Others may be unsure about what their needs are, what they can ask for or scared to disclose personal medical information. This can also be especially tricky when starting a new role as trust between the employee and their employer may not have been established yet. Negative experiences with previous employers, desperation for a new job in the current job market or starting their career and not wanting to be seen as a burden or not knowing their rights might all be reasons why employees are hesitant to request adjustments.

Inclusive design

Instead, workplaces should apply the principles of inclusive design to everything that they do, which will ensure that a wide range of people can access the workplace and attract new talent. It will prepare the ground to ensure strong foundations for inclusion.

Employers should strive to create workplaces where barriers are minimised or eliminated entirely, allowing all employees to reach their full potential.

This means implementing clear strategies, policies, and monitoring processes informed by inclusive design principles. It means fostering a culture of understanding and acceptance through training and mentorship opportunities. And it means continuously striving to anticipate and address the diverse needs of employees in the workplace.

By doing this, organisations can attract and retain top talent, create a more innovative and creative work environment, and foster a culture of belonging and acceptance.

How to approach requests for reasonable adjustments at work

By law, you must consider requests for reasonable adjustments and accept and make those changes where deemed reasonable.

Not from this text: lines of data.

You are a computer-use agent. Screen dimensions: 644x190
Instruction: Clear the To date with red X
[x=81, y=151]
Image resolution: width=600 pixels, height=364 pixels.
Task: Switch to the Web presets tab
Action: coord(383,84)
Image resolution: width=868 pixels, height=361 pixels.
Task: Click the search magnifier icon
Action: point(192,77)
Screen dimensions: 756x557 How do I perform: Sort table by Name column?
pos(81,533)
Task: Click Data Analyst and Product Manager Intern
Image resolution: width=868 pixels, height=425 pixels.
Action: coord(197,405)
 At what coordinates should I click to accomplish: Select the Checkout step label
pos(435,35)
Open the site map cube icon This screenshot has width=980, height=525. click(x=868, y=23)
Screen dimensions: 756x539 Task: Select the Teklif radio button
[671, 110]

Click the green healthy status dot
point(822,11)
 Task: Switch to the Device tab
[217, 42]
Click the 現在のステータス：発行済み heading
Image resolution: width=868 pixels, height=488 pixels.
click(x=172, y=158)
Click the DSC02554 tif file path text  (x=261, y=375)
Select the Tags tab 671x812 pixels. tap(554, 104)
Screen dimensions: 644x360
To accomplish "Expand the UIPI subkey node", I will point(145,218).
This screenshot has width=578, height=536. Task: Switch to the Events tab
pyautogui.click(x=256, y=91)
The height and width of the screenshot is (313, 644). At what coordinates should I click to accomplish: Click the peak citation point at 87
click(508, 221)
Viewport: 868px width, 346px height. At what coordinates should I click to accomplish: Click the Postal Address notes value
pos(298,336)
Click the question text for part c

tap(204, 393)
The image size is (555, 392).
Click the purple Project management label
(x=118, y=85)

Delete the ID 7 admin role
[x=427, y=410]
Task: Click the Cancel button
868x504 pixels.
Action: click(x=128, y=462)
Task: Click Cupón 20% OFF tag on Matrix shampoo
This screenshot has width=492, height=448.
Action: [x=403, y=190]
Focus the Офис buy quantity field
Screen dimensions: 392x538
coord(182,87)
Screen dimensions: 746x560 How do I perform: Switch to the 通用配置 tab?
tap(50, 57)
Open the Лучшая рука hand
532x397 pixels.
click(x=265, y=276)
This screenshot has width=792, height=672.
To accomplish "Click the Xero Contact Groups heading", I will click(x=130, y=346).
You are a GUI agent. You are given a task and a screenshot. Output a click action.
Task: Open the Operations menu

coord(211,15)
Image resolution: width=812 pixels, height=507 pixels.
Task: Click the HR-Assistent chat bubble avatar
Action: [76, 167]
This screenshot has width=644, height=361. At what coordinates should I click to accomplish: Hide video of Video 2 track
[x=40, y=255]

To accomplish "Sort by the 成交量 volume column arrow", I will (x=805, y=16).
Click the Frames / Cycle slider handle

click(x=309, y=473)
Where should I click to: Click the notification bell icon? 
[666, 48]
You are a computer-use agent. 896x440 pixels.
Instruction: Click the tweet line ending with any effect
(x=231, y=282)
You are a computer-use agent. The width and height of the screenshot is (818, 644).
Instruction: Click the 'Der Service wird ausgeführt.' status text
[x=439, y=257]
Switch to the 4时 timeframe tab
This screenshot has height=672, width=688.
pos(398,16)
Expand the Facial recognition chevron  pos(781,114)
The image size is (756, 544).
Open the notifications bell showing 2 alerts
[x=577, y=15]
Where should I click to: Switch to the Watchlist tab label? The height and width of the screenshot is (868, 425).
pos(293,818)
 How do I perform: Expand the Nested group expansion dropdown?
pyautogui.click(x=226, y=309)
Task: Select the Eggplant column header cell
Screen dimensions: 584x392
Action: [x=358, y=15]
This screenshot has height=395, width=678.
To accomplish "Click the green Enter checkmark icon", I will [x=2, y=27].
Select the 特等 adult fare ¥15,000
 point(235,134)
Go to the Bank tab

Some tips for how to approach requests for reasonable adjustments include:

Highlight what equipment, support and resources are already available to all staff. Provide examples of adjustments that have been made previously. Emphasise that these are just examples and remember there is no one-size-fits-all approach Do not impose anything on the employee. Encourage the individual to lead the conversation and make decisions together. Adopt a non-judgmental approach. Ask questions and be curious. Focus on the barriers not on the condition – knowing the details about someone’s condition will not necessarily help you. For example, even if you have worked with someone with arthritis before, that does not mean you will know exactly how to support a new staff member who also lives with arthritis. Adapt communication styles when required. Highlight that decisions do not have to be final – someone may try an adjustment and realise it does not work for them.

Examples of adjustments

Consider which of the adjustments below you could offer to all employees.

Change to the workplace

Providing accessible car park spaces Changing the lighting above someone’s workstation

Change to working arrangements

Flexible working Changing an employee’s working patterns Hybrid or homeworking Phased return to work after an absence Distributing someone’s breaks evenly throughout the day

Finding a different way of doing something

Giving someone more time to complete interview tasks

Check out our employers’ guide to Disability Recruitment with tips on how to avoid unintentional barriers.

Providing equipment, support or services

Proving documents in an accessible format Ergonomic equipment Assistive technology or software Specialist support such as BSL interpreters Giving one-to-one support, for example to help someone prioritise their work.

Reasonable adjustments are crucial to remove the barriers that disabled and neurodivergent employees face and ensure all employees are supported and thriving at work. Many adjustments are low or no-cost. However, the journey towards genuine inclusion extends beyond adjustments. Workplaces should be designed where little, or no adjustments are needed.

By anticipating the diverse needs of all employees, organisations can attract and retain top talent, foster innovation and cultivate a culture of belonging where difference is celebrated, and everyone can reach their full potential.